But you make a good point that I don't specifically assert that. I will tweak the post to make that very point. Thanks.
I'll go update my 6 servers then! Thanks for pointing this out!
# Posted By Wouter | 2/25/20 11:11 AM
OK, I added a mention of that at the top and the bottom (that really, there's no reason for most people to leave that maxmetaspace arg at all).

And then I went on to add two new sections: "Then why does Java even offer the argument?", and "How to watch the use of metaspace within CF/the JVM".

Hope those may be as helpful to those who already read the post, as to future readers. :-)
The question is this: absurdly not setting it, the memory could grow more than the physical one by crashing?
# Posted By Paolo | 2/25/20 11:35 PM
Should we still set the -XX:MetaspaceSize? Or can we remove that too?
# Posted By Dave | 2/26/20 12:50 AM
Paolo, please read the final sections. My suggestion is not "absurd". There's reasoned logic behind it.

Dave, it's usually not necessary to set that min level, no. CF does not set it, so I did not address it. Bottom line, unless you have specific requirements to have set either, don't bother
Thank you for this info, Charlie.
# Posted By pmascari | 2/26/20 7:20 AM
Thanks for the support and encouragement, Paul, here and on my CF portal post.
I should have added a mention of this the other day: I posted also a far more brief version of this post (the "tldr version") at the Adobe CF Portal. In case folks reading this may prefer to share that with some folks, it's here:

https://coldfusion.a...

And of course it points here for the additional "detail" that I offer. :-)
Oddly, CF2018 was crashing strait out of the box on a brand new MS Server 2016.

Removing this did the trick:
-XX:MaxMetaspaceSize=192m

Thank you for all your great blogs.
# Posted By G. Melanson | 3/11/20 8:56 AM
Thanks, g. That is indeed what motivated me to write. Glad to have helped.
Hey, Charlie! This was the exact error I was getting on a new client machine. I'm removing the MaxMetaspaceSize, which will hopefully take care of the issues we have been seeing!
# Posted By Kyle Shiflett | 3/11/20 9:30 AM
Great to hear, Kyle. If you've been getting that error, this change will indeed fix it. Glad to have helped.
Thanks, Charlie. CF2016 wouldn't restart for us after Update 15. This solved it. Thanks!
# Posted By Chris Simmons | 4/16/20 8:11 AM
Great to hear. I am surprised that the update would have any impact, but what matters is your server is running.
Awesome explanations and directions. Worked!
# Posted By Marion Andrin | 6/8/20 2:16 PM
Glad to help, Marion.
Thank you Charlie.
Just what I needed after an upgrade from CF 9.
# Posted By Gerry | 9/13/21 8:51 AM
And thank you, Gerry.
Thanks for this information. It seems to match our issue and I've made the change. I couldn't find anything close to the issue on the Adobe site except this one.
Thanks for sharing :)
# Posted By David | 12/8/21 12:46 PM
Glad to have helped, David. Again, good news is that cf2021 no longer enables it by default (unless imported in a migration of prior settings), so over time this problem will fade away like so many others...though it will remain for years as many are slow to upgrade. As always, I just want to help. :-)
Does this post apply to Lucee? I removed the setting and within a day our server crashed with the
lucee.runtime.exp.NativeException: Metaspace
Caused by: java.lang.OutOfMemoryError: Metaspace
lucee.runtime.exp.NativeException: Metaspace
error.

I also came across this thread here
https://luceeserver....
and the follow-up one here
https://luceeserver....
where I believe we may be a victim of the latest 5.x release issue reported there for sites that build and update the file templates regularly. It causes classses to recompile but don't get released apparently
# Posted By Scott Conklin | 8/3/22 5:13 PM
Sure, Scott. All this should apply.

First, to clarify, that's why I said in the first paragraph, "This post may also benefit those NOT running CF, especially if they have found confusing/conflicting information about the Java metaspace error and jvm argument that relates to it." :-)

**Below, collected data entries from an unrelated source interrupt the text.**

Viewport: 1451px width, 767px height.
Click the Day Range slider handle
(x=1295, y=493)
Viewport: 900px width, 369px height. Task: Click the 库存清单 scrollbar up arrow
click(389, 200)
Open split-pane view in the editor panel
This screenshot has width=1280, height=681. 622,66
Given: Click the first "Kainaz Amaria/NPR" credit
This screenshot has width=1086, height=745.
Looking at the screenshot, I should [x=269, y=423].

Second, you say you removed the setting yet you still get the error. Well, you're running on Lucee which may mean you're running on Tomcat. And setting/changing the JVM settings in Tomcat is not as clear as some expect. Indeed, many docs many resources talk about editing a file, when instead if you run Tomcat as a Windows service, note that there is a separate app (tomcatw.exe or a similar name) which offers a UI to control the settings, and which saves them as registry entries. So how did you make the change?

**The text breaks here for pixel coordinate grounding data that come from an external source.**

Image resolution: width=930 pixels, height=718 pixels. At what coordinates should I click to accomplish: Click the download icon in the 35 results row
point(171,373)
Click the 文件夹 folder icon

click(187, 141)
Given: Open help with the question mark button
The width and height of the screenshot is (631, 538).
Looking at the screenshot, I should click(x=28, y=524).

Some good news is that the Tomcat logs do also echo the jvm startup values. See either the catalina or lucee-stderr log, which may be found in your lucee\tomcat\logs (different deployment types offer differing logs and folder names). In either log, one of the lines tracked during the instance startup should look something like this:
16-Jul-2022 15:46:37.131 INFO [main] org.apache.catalina.startup.VersionLoggerListener.log Command line argument: -Xmx256m

And there's a line for each JVM arg. Can you confirm that none refers to maxmetaspacesize? If any do, then no, you did not properly remove it and you could be hitting that limit.

If you confirm it's NOT there, then note that you can still hit "a limit", but it's not THAT size but your available memory, since the metaspace is taken from available OS memory. Do you have anything that logs your total memory usage over time?

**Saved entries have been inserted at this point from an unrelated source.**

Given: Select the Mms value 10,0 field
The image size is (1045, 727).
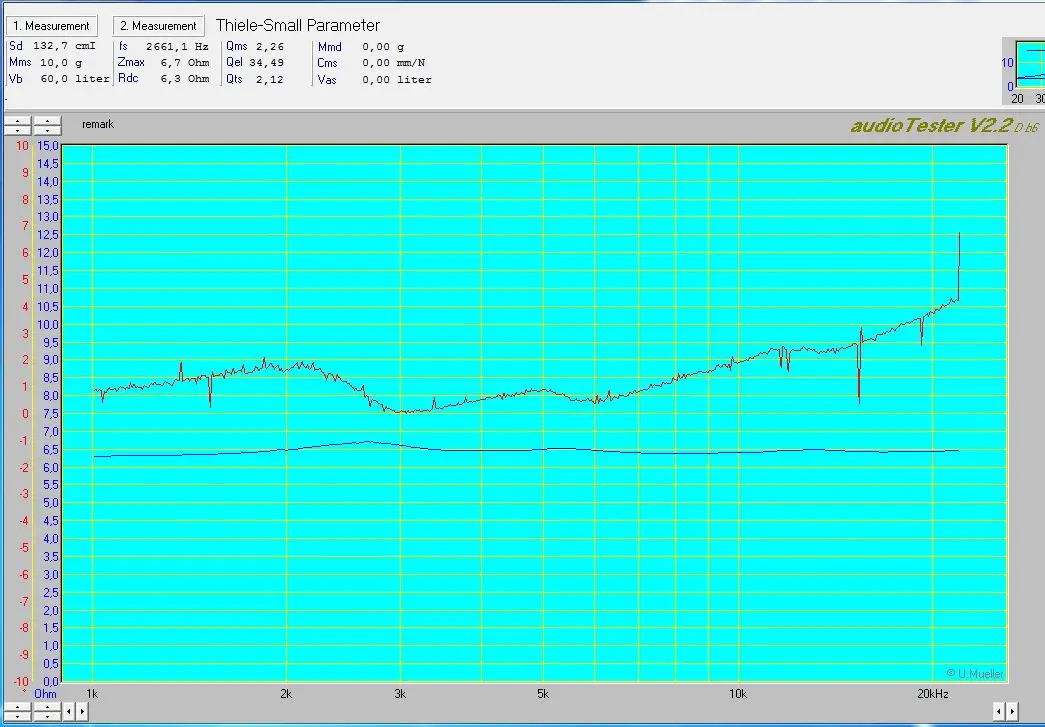Looking at the screenshot, I should coord(53,62).
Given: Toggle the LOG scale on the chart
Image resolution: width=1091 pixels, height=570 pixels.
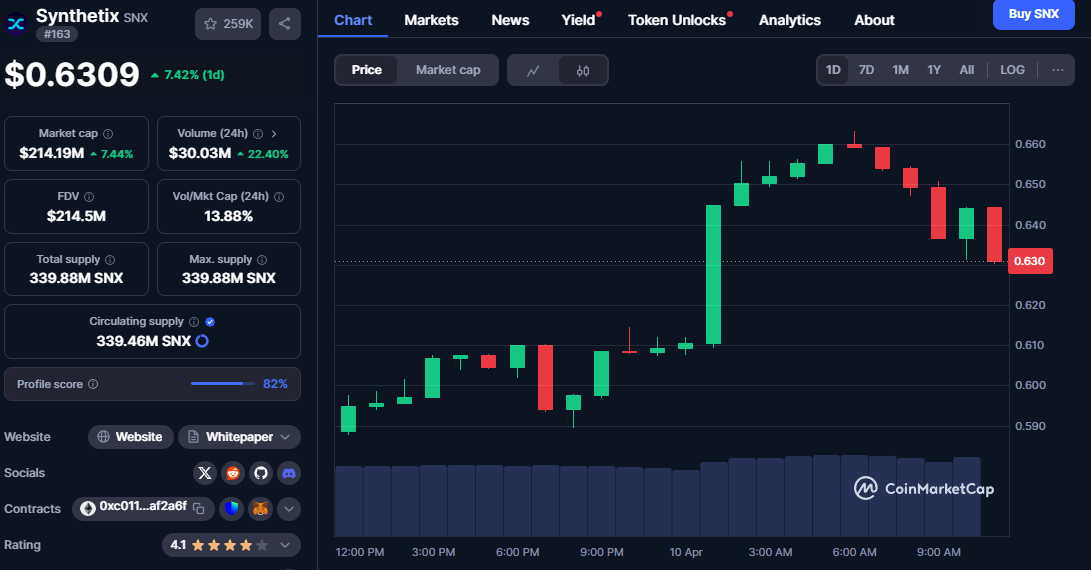Looking at the screenshot, I should tap(1012, 70).
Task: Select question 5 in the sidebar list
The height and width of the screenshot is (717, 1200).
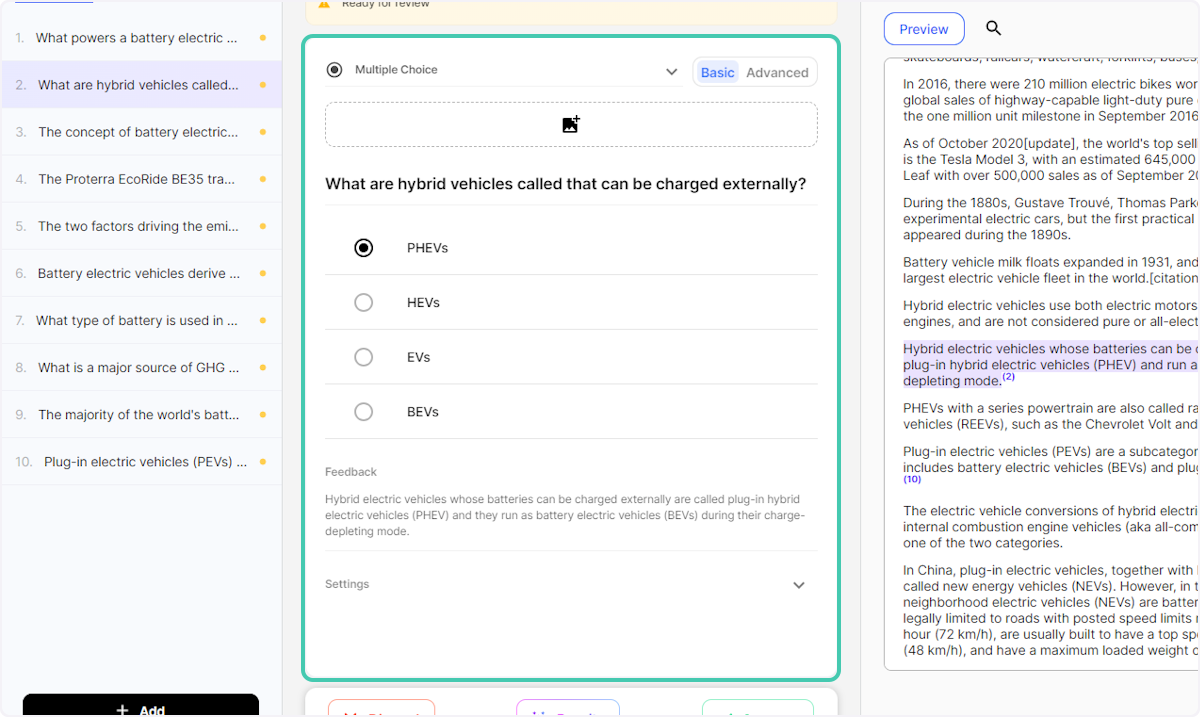Action: (140, 226)
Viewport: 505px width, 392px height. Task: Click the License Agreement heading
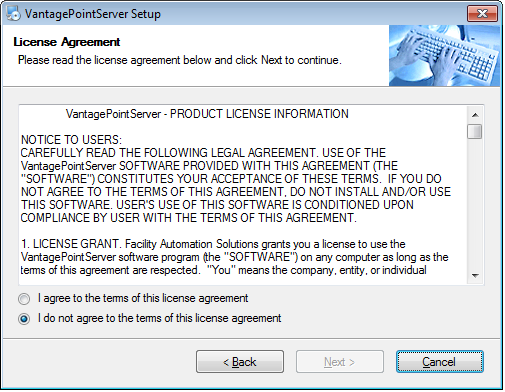pyautogui.click(x=67, y=42)
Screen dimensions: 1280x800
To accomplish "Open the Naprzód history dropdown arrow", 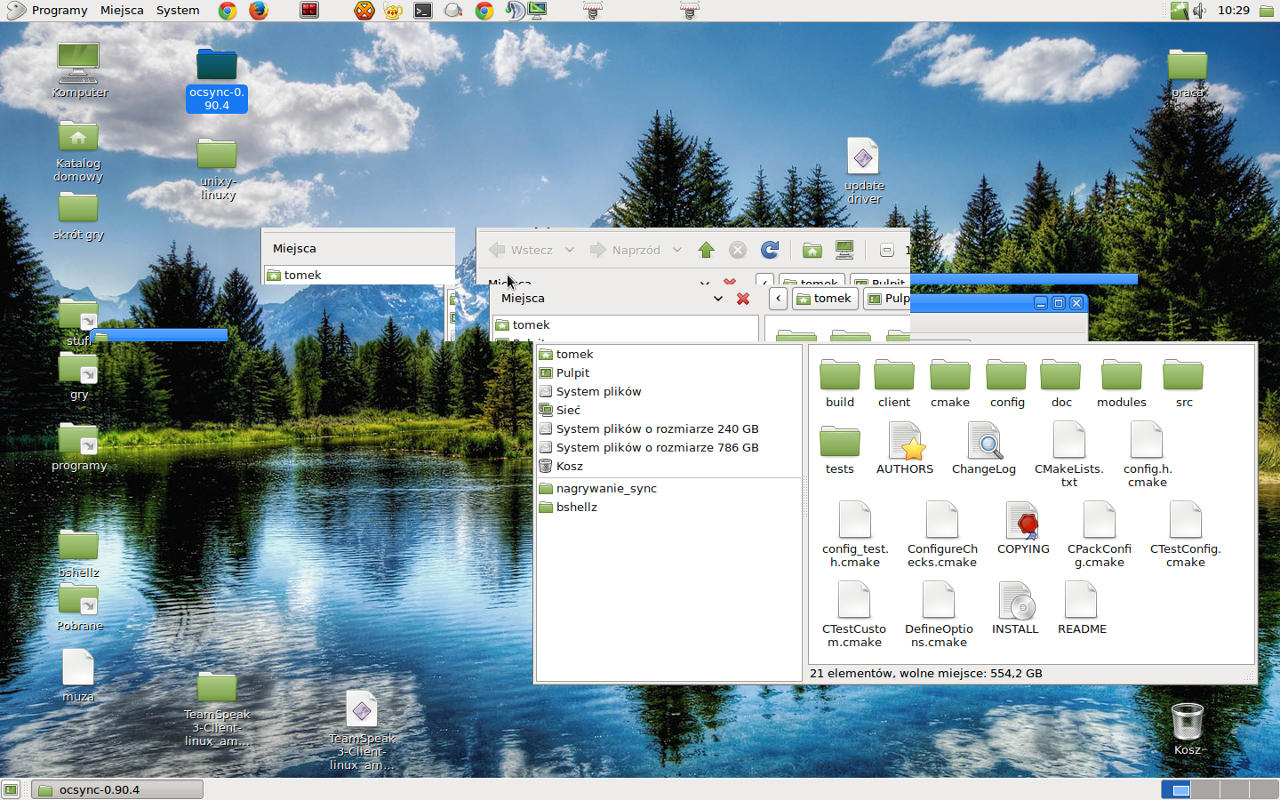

And finally, I will say that if you get FusionReactor (even the free 14-day trial), that tracks the metaspace (and indeed all jvm memory spaces), logging it every 5 seconds so that you can see it also over a restart. And if this is about ephemeral instances or docker containers which "go away" on restart, then the FR Cloud feature tracks the info OFF the server.

Either way, you can see at the time of your error what FR tracked the metaspace size to be (again, every 5 seconds). What is its size when you get the error?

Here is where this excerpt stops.